Потратив целый день на беготню по разным адресам, Керван узнал в конце концов, что Марселен умер, а г-жа Руссеран уехала с дочерью за границу. Все это было довольно неутешительно; однако юноша не пал духом. Чувствуя усталость, он зашел в трактир и спросил кружку пива. Какой-то неприятный на вид мужчина сел рядом и также заказал пива.

— Вы, видать, порядком утомились, — заметил он.

— Так оно и есть, — ответил Керван, — я издалека.

— Но все-таки бьюсь об заклад, что я приехал из более дальних мест.

— Откуда же? — спросил Керван, больше из вежливости, не испытывая особой охоты говорить с этим человеком.

— Из Новой Каледонии.

— Вы, вероятно, побывали в ссылке?

— Совершенно верно.

— Не знавали ли вы там некоего Бродара.

— Это я и есть.

— Вы — Жак Бродар?

— Он самый.

Керван предпочел бы, чтобы это имя носил кто-нибудь другой: ему не понравился незнакомец. Но ведь не всегда можно судить по внешности. И он продолжал расспрашивать:

— Позвольте узнать: у вас есть дети?

— Да, сын и три дочери.

— Старшую зовут Анжелой?

— Совершенно верно. А сына — Огюстом.

— Значит, вы — тот самый. Наконец-то мне повезло!

— Разве вы меня искали?

— Да, мне поручили найти вашу семью, чтобы госпожа Руссеран могла позаботиться о ней.

— Но ведь моего сына обвиняли в убийстве ее мужа… К тому же она с дочерью уехала за границу, куда именно — неизвестно.

— Да, мне так и сказали. А где сейчас ваша Анжела?

— Увы, не знаю, она исчезла вместе с сестрами. Понятия не имею, что с ними сталось.

И Лезорн сделал вид, будто утирает слезу.

— Так Огюст все еще в тюрьме?

— Он там сидел; но когда его уже совсем собрались замарьяжитъ ему удалось смыться.

Не понимая, Керван удивленно уставился на собеседника.

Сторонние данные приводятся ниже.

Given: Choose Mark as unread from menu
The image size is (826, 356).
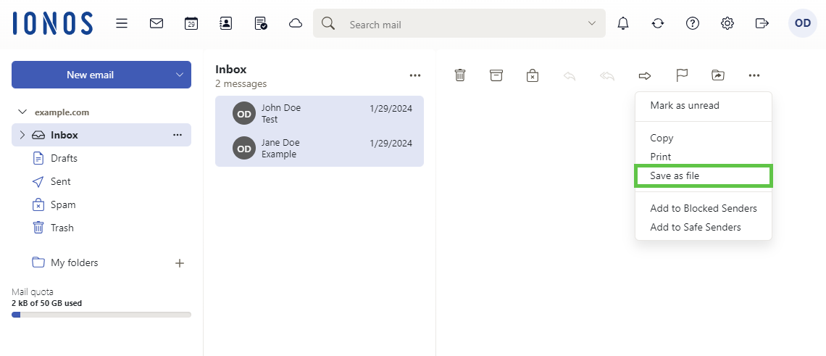Looking at the screenshot, I should (685, 105).
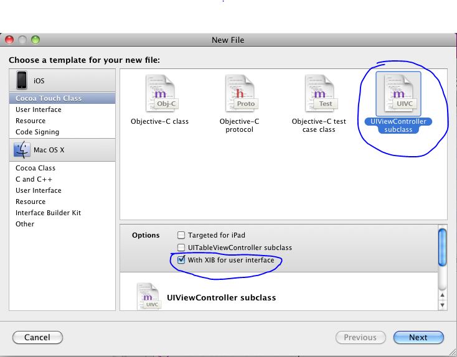Pick the Objective-C test case class icon

[319, 94]
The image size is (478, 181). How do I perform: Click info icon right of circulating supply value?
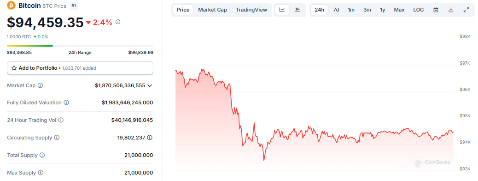pos(150,138)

Тот спохватился, что дал маху. «Ну и пентюх же я, — подумал он, — ведь этот простофиля не смыслит по-нашему!»

— Вам неясно? — спросил он. — Эти слова в ходу только в Париже.

— Ничего, я понял, — ответил Керван, сообразительный от природы. — Продолжайте! Вы хотели сказать, что ваш сын теперь на свободе?

— Вот именно.

— Значит, он был оправдан?

— На этот раз не угадали. Его силой освободили товарищи по шайке.

— Замечательно!

— Но теперь их самих засадили, как соучастников моего сына, а где он — неизвестно. Его долго разыскивали; портрет Огюста был вывешен на всех вокзалах.

— Быть может, с ним стряслась беда; иначе он сам бы явился в суд, узнай, что его друзья арестованы.

— Зачем? Какую пользу это принесло бы ему?

Вопрос покоробил Кервана.

— Впрочем, — добавил Лезорн, — он, вероятно, забрался куда-нибудь в глушь и поэтому ни о чем не слыхал.

— Да, уж если он даже вам не сообщил о себе, значит, ему что-то помешало.